Les deux véhicules avaient terminé leur course dans un champ de blé moissonné quelques jours plus tôt. Le 4x4 avait été stoppé par les immenses rouleaux de paille, tandis que l'Espace s'était figé tel un automate que l'on débranche brusquement - les roues face au ciel - à l'issue d'une série de tonneaux.

Pour le maçon ivre, la collision avait ressemblé à un brutal atterrissage. Sans ménagement et dans un vacarme fracassant il avait été tiré de sa rêverie avec la désagréable sensation de devoir poursuivre sa route dans un épais brouillard. D'effroyables images étaient venues le percer. À la fois acteur et spectateur, Rudy s'était vu successivement emboutir et pousser la voiture familiale, puis entrer dans un champ et heurter des cylindres de blé. Dans ce cauchemar en mouvement, il avait cru apercevoir une fillette catapultée contre le siège avant. Il avait eu l'impression que sa tête allait éclater. Les sons qu'il avait perçus avaient été assourdissants : crissements de son pare-buffle en acier contre de la tôle, frottement de tôle sur le bitume, appels et injonctions réitérés de voix qu'il ne connaissait pas : " Monsieur, vous m'entendez ? ", " Monsieur, ne bougez pas. ", sirènes des pompiers et des forces de l'ordre, rotor d'un hélicoptère survolant la zone.

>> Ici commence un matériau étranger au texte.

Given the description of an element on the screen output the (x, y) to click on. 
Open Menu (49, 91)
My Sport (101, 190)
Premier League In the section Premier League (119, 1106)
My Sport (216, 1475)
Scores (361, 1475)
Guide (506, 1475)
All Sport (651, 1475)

 Rudy s'en était sorti avec quelques hématomes, un cou douloureux et un poignet foulé. Par contre, son élocution tout comme sa locomotion avait indiqué, à tous ceux qui étaient venus à sa rencontre, un état d'ébriété élevée. Éthylotests et résultats de prises de sang avaient confirmé plus tard les soupçons des uns et des autres. Au moment de l'impact, le chauffard roulait avec 3,9 grammes d'alcool par litre de sang. Après différents examens à l'hôpital, Rudy avait passé la nuit à la gendarmerie, dans une cellule de dégrisement. Le lendemain, il avait été interrogé par un officier de police judiciaire. Les bruits avaient continué de lui marteler le crâne et des images avaient surgi comme des flashs. Il n'avait pas osé demander si celle de la petite fille projetée tel un vulgaire pantin était vraie. Il avait raconté les faits sans chercher à mentir ou à nier. Il savait qu'il n'avait aucune circonstance atténuante. Tout était de sa faute. Il en avait pleinement conscience. Il avait trop bu et provoqué un accident. Le reste, il l'ignorait ; tout comme le nombre exact de bières et de verres de whisky qu'il avait consommés.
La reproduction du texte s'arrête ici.